Nanny Forces Single Core Usage

Hi all,

I am running into an odd issue whenever my tasks call a compiled C++ executable (via subprocess). With the Nanny=True (default), each task gets pinned to 1 CPU core (not what I want), but as soon as I start workers with Nanny=False, it works as expected and spreads code across all cores. Ideally, I’d want Nanny=True for all its benefits in terms of worker restart.

Minimal Code:

def run():
    
    script = textwrap.dedent(
        f"""
        bash -l <<-'HEREDOC'
        conda activate my-kernel
        /code/compiledCppCodeHere
        HEREDOC
        """
    )
    process = subprocess.Popen(
        script, shell=True, stdout=subprocess.PIPE, stderr=subprocess.PIPE
    )
    stdout, stderr = process.communicate()    
    return stdout

f = [client.submit(run, pure=False) for i in range(0, 2)]
client.gather(f)

CPU profile with Nanny=True (What I dont expect)
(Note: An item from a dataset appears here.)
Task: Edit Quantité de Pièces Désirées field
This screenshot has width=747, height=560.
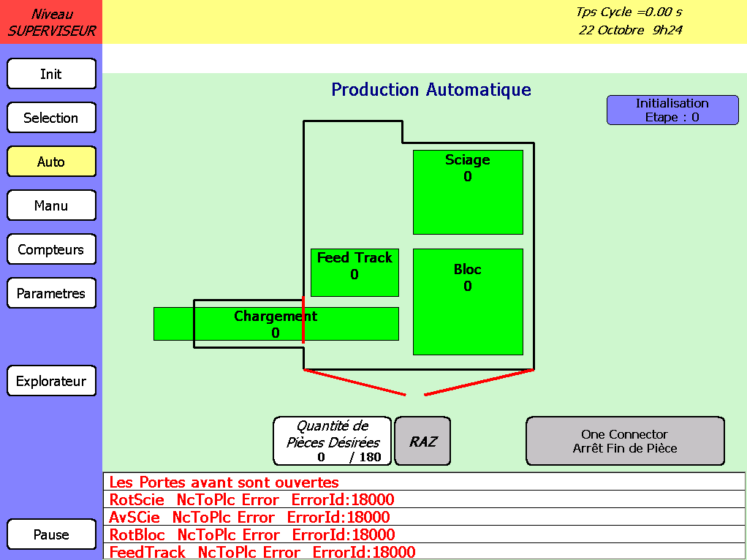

CPU Profile with Nanny=False (what I expect)

Digging a bit deeper, I see that Nanny spawns itself via multiprocessing module. Not sure if this is the issue?

image

So a few questions:

  1. How can I keep Nanny=True and allow subprocess to run as expected?
  2. If not, is there an alternative method (different than multiprocessing) that I can configure the Nanny workers? Not sure if that is the problem to be honest.

Any pointers or background as to this would be much appreciated! Thanks!